EXERCISE DETAILS: Render the records from the line containing "Where should I click to: Edit" through the line containing "Action: click(296, 21)" as a JSON list of strings, one string per line, with blank lines omitted.
►
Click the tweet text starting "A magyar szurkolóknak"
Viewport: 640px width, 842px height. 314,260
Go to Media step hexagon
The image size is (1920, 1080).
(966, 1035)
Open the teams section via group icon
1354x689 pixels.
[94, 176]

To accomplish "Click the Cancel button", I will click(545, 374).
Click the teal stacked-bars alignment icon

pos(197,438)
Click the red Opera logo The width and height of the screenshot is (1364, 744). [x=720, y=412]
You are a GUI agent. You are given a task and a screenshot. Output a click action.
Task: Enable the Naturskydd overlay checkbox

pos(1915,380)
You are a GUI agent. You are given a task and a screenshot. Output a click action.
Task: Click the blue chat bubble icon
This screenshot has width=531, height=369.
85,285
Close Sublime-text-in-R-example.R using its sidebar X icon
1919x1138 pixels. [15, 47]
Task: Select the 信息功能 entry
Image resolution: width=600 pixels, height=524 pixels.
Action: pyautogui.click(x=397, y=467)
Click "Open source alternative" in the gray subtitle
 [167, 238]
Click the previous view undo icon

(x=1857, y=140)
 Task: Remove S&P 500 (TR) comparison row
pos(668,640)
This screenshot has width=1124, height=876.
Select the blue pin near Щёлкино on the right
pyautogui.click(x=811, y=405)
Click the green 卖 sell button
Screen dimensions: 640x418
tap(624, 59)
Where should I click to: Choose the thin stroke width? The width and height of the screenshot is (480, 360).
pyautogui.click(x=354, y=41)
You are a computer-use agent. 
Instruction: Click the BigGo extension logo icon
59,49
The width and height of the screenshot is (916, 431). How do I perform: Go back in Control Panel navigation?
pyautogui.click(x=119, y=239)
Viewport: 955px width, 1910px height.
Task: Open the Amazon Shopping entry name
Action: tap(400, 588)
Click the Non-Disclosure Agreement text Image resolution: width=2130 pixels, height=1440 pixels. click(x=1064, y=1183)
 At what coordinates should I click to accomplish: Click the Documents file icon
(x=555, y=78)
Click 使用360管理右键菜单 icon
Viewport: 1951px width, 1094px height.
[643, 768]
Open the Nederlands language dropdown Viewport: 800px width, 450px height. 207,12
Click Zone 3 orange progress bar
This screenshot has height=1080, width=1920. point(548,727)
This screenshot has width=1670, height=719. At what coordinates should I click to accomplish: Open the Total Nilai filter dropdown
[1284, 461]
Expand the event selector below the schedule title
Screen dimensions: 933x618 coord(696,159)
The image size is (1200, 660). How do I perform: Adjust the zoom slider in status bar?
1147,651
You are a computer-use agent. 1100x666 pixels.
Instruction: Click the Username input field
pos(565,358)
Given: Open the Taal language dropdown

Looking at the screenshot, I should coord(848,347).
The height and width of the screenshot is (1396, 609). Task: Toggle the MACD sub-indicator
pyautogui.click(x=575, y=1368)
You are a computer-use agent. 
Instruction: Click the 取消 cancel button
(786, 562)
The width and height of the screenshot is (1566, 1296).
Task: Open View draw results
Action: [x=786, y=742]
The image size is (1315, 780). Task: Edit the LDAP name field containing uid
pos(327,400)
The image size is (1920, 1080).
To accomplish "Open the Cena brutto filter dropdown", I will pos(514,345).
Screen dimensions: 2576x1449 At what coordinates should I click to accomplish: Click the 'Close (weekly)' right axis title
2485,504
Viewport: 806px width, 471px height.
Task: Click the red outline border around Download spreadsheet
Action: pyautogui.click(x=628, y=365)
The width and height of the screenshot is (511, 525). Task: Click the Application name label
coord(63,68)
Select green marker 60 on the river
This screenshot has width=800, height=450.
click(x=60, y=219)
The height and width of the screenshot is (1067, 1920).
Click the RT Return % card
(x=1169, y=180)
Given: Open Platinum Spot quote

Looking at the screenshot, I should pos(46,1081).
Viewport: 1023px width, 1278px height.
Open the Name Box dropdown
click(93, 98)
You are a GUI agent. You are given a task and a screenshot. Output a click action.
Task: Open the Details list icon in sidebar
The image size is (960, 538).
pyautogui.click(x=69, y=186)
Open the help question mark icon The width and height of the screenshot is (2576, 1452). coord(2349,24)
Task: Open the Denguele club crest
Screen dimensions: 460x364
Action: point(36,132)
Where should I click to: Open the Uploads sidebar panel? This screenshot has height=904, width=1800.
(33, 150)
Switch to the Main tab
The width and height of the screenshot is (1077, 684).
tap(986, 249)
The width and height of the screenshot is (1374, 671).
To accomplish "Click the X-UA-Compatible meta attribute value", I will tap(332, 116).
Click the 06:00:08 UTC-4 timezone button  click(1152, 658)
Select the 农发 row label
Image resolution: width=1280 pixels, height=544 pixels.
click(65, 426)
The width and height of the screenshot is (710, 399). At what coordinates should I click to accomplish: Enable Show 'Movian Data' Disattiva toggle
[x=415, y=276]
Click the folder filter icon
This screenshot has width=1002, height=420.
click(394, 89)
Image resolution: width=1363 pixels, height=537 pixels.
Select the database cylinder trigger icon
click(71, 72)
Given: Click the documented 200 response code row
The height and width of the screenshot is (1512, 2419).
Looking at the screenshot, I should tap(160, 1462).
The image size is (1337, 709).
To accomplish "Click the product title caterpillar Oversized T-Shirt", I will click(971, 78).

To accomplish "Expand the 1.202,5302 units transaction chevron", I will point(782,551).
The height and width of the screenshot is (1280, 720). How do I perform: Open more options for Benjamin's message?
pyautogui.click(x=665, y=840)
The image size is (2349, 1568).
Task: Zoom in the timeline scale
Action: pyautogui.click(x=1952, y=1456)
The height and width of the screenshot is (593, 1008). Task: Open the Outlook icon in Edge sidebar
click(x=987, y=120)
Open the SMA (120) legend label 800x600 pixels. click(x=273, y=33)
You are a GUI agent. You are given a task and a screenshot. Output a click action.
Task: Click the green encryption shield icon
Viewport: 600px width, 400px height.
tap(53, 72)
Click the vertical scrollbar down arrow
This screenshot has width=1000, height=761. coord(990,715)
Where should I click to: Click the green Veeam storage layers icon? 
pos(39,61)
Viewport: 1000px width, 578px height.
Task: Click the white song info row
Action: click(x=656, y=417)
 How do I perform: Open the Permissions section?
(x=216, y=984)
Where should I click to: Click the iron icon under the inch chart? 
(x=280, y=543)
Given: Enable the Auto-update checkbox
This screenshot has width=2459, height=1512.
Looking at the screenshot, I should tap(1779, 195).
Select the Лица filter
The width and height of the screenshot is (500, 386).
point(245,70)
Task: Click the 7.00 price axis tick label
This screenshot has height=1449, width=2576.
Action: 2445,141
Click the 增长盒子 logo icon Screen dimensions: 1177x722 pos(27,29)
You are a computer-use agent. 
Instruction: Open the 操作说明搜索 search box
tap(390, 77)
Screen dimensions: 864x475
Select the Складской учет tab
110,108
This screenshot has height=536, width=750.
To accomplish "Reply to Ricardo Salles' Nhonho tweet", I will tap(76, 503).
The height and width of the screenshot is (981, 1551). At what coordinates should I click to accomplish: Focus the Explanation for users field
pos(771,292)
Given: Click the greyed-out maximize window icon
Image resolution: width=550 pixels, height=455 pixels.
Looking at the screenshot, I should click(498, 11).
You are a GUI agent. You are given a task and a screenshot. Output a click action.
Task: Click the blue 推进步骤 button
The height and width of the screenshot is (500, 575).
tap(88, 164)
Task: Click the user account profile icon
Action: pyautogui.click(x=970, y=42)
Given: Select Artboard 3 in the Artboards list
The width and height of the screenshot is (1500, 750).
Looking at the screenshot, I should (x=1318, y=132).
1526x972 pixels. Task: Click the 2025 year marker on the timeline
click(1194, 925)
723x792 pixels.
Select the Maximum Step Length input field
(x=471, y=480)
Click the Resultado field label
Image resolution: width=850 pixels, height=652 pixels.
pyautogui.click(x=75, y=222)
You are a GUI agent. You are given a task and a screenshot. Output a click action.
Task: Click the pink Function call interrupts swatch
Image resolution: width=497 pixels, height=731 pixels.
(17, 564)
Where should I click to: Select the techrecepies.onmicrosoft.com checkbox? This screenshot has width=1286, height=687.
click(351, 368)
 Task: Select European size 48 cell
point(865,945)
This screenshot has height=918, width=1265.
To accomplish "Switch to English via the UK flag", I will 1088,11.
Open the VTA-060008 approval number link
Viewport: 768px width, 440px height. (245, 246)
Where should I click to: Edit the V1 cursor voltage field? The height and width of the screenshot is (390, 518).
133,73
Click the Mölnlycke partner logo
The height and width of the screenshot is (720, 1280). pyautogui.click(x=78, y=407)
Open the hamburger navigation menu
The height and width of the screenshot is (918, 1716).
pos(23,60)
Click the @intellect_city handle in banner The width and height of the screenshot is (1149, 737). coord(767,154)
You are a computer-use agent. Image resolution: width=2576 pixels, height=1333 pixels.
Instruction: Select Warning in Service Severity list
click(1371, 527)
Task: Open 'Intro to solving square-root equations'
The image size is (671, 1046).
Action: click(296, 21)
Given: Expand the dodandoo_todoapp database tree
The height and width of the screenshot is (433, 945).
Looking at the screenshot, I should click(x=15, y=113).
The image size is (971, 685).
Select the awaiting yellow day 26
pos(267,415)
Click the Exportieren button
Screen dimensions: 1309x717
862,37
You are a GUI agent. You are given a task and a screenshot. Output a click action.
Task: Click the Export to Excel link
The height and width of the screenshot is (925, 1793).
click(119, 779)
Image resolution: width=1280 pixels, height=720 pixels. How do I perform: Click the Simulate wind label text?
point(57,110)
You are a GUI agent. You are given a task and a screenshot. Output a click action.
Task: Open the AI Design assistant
◄
RESPONSE TO THIS EXERCISE:
[
  "Where should I click to: Edit the V1 cursor voltage field? The height and width of the screenshot is (390, 518).",
  "133,73",
  "Click the Mölnlycke partner logo",
  "The height and width of the screenshot is (720, 1280). pyautogui.click(x=78, y=407)",
  "Open the hamburger navigation menu",
  "The height and width of the screenshot is (918, 1716).",
  "pos(23,60)",
  "Click the @intellect_city handle in banner The width and height of the screenshot is (1149, 737). coord(767,154)",
  "You are a computer-use agent. Image resolution: width=2576 pixels, height=1333 pixels.",
  "Instruction: Select Warning in Service Severity list",
  "click(1371, 527)",
  "Task: Open 'Intro to solving square-root equations'",
  "The image size is (671, 1046).",
  "Action: click(296, 21)"
]